We now learn by submitting a batch job which consists of loading python module, activating python environment and running DNN code for image classification.

Exercise

Try and run the either pytorch or tensorflow code for Fasion MNIST dataset by submitting a batch job. The dataset is stored in data/pytorch or data/tf directory. Copy the data directory to your personal folder. In order to run this at any HPC resource you should either do a batch job or run interactively on compute nodes. Remember, you should not run long/resource heavy jobs on the login nodes, and they also do not have GPUs if you want to use that.

  • Learning outcomes:
    • How to submit a batch job on a HPC GPU resource inside a virtual env.

    • How to load the correct modules and activate the correct environment for running PyTorch or TensorFlow code.

Miscellaneous examples

Exercises

Exercise

Try running a pytorch code for fitting a third degree polynomial to a sine function. Use the pytorch provided by module systems instead of using the virtual environment (except if you are on Tetralith (NSC), there is no pytorch available). Submit the job using either a batch script or run the code interactively on a GPU node (if you already are on one).

Visit the List of installed ML/DL tools and make sure to load the correct pre-requisite modules like correct python version and GCC if needed.

  • Learning outcomes:
    • How to load pytorch/tensorflow from module system instead of using virtual environment.

    • Run the job on a GPU node either interactively or via batch script.

Keypoints

  • At all clusters you will find PyTorch, TensorFlow, Scikit-learn under different modules, except Tetralith (NSC).

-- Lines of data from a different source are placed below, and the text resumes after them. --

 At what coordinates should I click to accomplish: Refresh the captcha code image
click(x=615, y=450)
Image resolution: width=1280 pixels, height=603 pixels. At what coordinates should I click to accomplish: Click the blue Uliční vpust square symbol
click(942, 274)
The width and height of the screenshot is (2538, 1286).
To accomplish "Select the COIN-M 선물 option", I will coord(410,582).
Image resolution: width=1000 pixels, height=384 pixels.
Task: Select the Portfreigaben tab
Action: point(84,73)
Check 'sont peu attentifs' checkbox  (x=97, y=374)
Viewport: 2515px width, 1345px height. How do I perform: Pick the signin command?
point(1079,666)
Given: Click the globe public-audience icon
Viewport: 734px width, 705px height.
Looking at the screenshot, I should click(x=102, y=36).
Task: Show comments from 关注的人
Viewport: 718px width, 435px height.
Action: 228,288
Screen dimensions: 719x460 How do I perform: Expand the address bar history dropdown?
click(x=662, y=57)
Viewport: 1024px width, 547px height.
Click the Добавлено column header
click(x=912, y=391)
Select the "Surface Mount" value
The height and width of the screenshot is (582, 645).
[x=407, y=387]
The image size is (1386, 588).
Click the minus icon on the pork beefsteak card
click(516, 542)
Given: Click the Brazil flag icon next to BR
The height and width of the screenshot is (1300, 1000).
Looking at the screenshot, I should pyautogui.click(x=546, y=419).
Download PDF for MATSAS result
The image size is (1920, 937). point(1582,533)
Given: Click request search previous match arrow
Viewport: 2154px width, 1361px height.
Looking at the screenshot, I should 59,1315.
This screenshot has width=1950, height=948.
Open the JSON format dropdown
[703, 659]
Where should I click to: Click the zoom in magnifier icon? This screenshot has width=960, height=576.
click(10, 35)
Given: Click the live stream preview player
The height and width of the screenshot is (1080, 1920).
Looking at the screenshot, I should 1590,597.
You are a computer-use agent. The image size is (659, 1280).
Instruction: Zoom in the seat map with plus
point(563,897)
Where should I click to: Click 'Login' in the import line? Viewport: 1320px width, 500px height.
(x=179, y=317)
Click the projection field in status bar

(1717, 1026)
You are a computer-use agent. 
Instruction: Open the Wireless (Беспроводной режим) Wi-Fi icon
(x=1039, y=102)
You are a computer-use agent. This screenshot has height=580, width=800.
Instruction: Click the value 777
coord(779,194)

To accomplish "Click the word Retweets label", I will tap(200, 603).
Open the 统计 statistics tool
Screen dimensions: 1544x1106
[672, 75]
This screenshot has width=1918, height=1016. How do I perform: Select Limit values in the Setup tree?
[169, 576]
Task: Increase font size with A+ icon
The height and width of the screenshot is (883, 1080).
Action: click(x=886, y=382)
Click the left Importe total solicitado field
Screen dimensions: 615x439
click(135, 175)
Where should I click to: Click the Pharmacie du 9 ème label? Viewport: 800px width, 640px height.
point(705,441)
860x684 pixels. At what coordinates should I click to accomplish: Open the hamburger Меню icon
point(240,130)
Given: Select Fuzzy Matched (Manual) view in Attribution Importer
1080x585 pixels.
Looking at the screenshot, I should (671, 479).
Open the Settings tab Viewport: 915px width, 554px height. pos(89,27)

  • When in doubt, search your modules and its correct version using module spider. If you still wished to have the correct versions for each cluster, check the summary page.

  • If you plan to use mutiple libraries with complex dependencies, it is recommended to use a virtual environment and pip install your libraries.

  • Always run heavy ML/DL jobs on compute nodes and not on login nodes. For development purpose, you can use an interactive session on a compute node.